Un homme à la mer de Patrick Viret

Le film s'ouvre de manière paradoxale, sur une fenêtre qui est moins là pour fixer le cadre que pour le rompre, le diffracter par un jeu de reflets et briser la ligne d'horizon. Une voix, celle du poète Jean-Pierre le Goff, semble dire que le film n'a pas vraiment commencé, qu'il cherche encore son point d'écoute. "Je n'entends rien, il n'y a pour ainsi dire pas de bruit".  Mais précisément, qu'est-ce qui commence dans un film, et à quel moment ? En mettant à l'abord même du film l'accent sur cette question de l'audition, Patrick Viret manifeste d'emblée qu'Un homme à la mer va explorer l'espace depuis sa dimension phonique et grâce à elle. La voix off, où se signale une perte des sens et du sens, un brouillage des repères, s'inscrit dans un geste de composition sonore et musicale signée par Nicolas Losson, ce qui est une manière pour Patrick Viret de mettre en évidence qu'un rythme, qui habite le monde, franchit l'espace, donne au visible d'apparaitre et peut venir porter au-delà d'elle-même une parole qui ne nous adresse pourtant que ses failles et sa propre impossibilité.

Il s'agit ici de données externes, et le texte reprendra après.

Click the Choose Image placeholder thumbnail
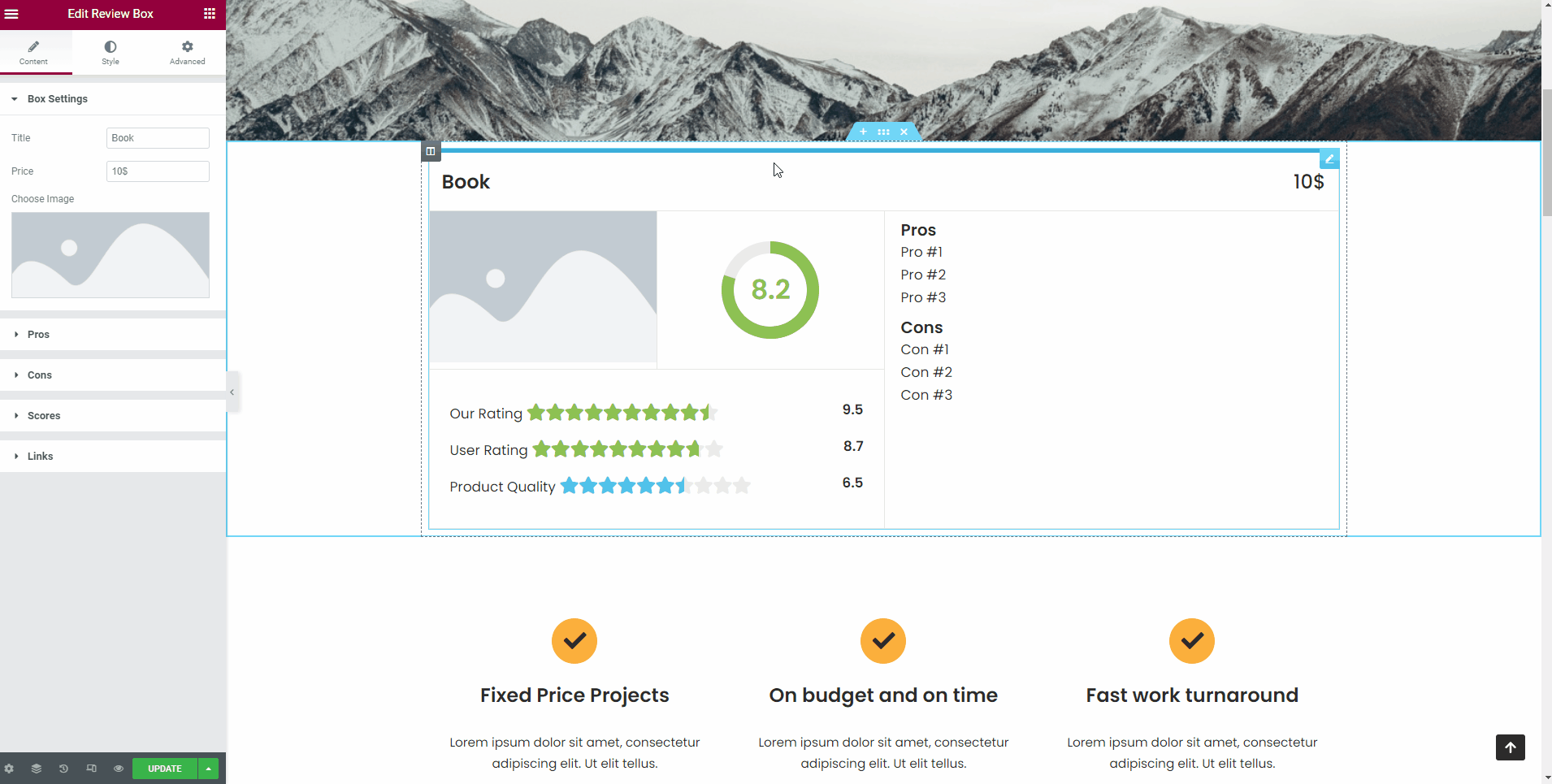Viewport: 1552px width, 784px height. pos(111,255)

Ce plan initial sur la fenêtre contient en quelque sorte tout le film en abrégé. Il fait notre regard se porter à la fois dedans et dehors, dans un même instant que le montage va déplier en envoyant notre attention alternativement en direction de l’intérieur et de l'extérieur. Tantôt le regard se porte vers l'horizon ou plonge sur les rails qui jouxtent l'hôtel du Belvédère où le film a été tourné, tantôt il sillonne les pièces intérieures de ce lieu, pour y rencontrer des formes plastiques, peintures et sculptures composées par Lubomír Dostál (1) qui viennent donner un vis-à-vis, et donc un visage, à la perte de soi qui témoigne d'elle-même dans le film. Ce va et vient, ce jeu d’entrées et de sorties se donne progressivement comme le mouvement d'intériorisation d'une mémoire qui se cherche elle-même, quand toute clarté se refuse à elle et que la nuit qui vient s'annonce définitive.

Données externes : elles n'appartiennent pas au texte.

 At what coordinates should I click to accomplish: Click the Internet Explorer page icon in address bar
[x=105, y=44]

Il appartient sans doute au cinéma de nous rappeler que si l'espace que nous traversons peut se déployer devant nous, c’est parce que les objets qui le peuplent, en s'immisçant à travers lui, le distribuent et le rendent habitable. Quand l'obscurité est grandissante et qu'il n'y a plus de lueur que celle de la lune, les formes pétries par des mains humaines peuvent continuer de nous éclairer et de nous guider à travers la nuit. Ce sont ces figures qui portent finalement une lumière sur le monde, tranchent sur et dans le noir pour que quelque chose s'y ouvre enfin, et que nous apparaisse pleinement, quand la musique s'éteint, ce moi que nous étions vus de l'extérieur, les uns pour les autres.

(1) Le film a été tourné à l’occasion de l’exposition Lubomír Dostál au Belvédère du Rayo-Vert.